→ **Required work**
Copy every line of the following data that includes the string "computer".

→ **Data entries**
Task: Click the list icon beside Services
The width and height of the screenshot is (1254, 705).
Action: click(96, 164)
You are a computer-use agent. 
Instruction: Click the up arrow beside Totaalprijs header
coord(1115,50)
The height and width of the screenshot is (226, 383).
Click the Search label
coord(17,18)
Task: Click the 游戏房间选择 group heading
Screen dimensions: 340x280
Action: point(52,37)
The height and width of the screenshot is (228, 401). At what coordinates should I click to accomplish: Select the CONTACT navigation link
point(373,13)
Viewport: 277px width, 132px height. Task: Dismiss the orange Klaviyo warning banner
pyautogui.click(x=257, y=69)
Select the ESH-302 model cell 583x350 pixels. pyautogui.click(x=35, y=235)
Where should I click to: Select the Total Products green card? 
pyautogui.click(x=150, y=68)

---

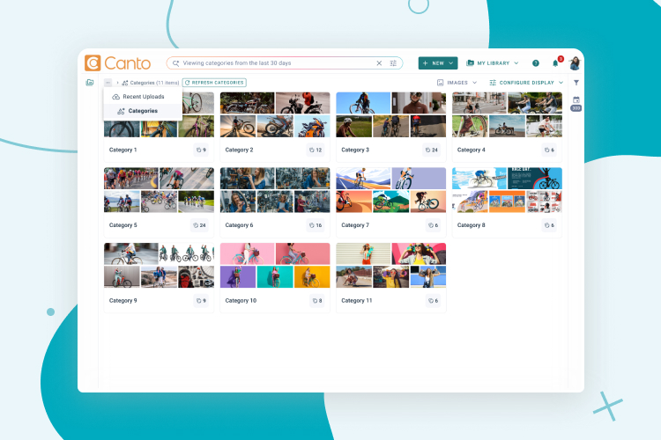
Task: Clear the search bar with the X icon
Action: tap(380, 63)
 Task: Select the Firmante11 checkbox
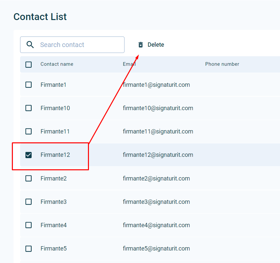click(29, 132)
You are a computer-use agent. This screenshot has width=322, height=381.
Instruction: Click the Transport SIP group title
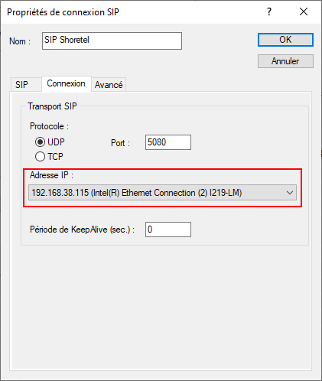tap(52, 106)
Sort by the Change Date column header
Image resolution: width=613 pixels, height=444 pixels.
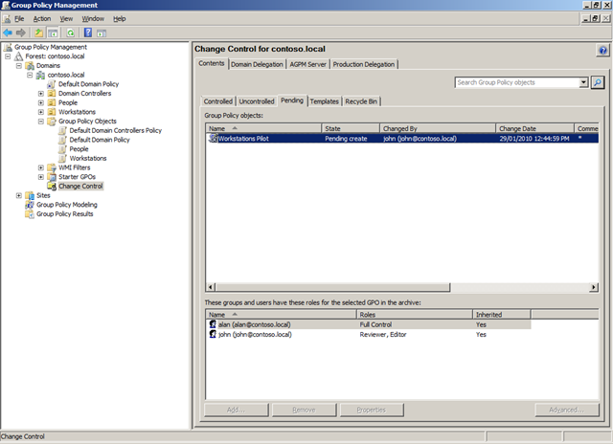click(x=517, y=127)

→ **Answer section**
You are a computer-use agent. 
You are a computer-use agent. This screenshot has width=322, height=381.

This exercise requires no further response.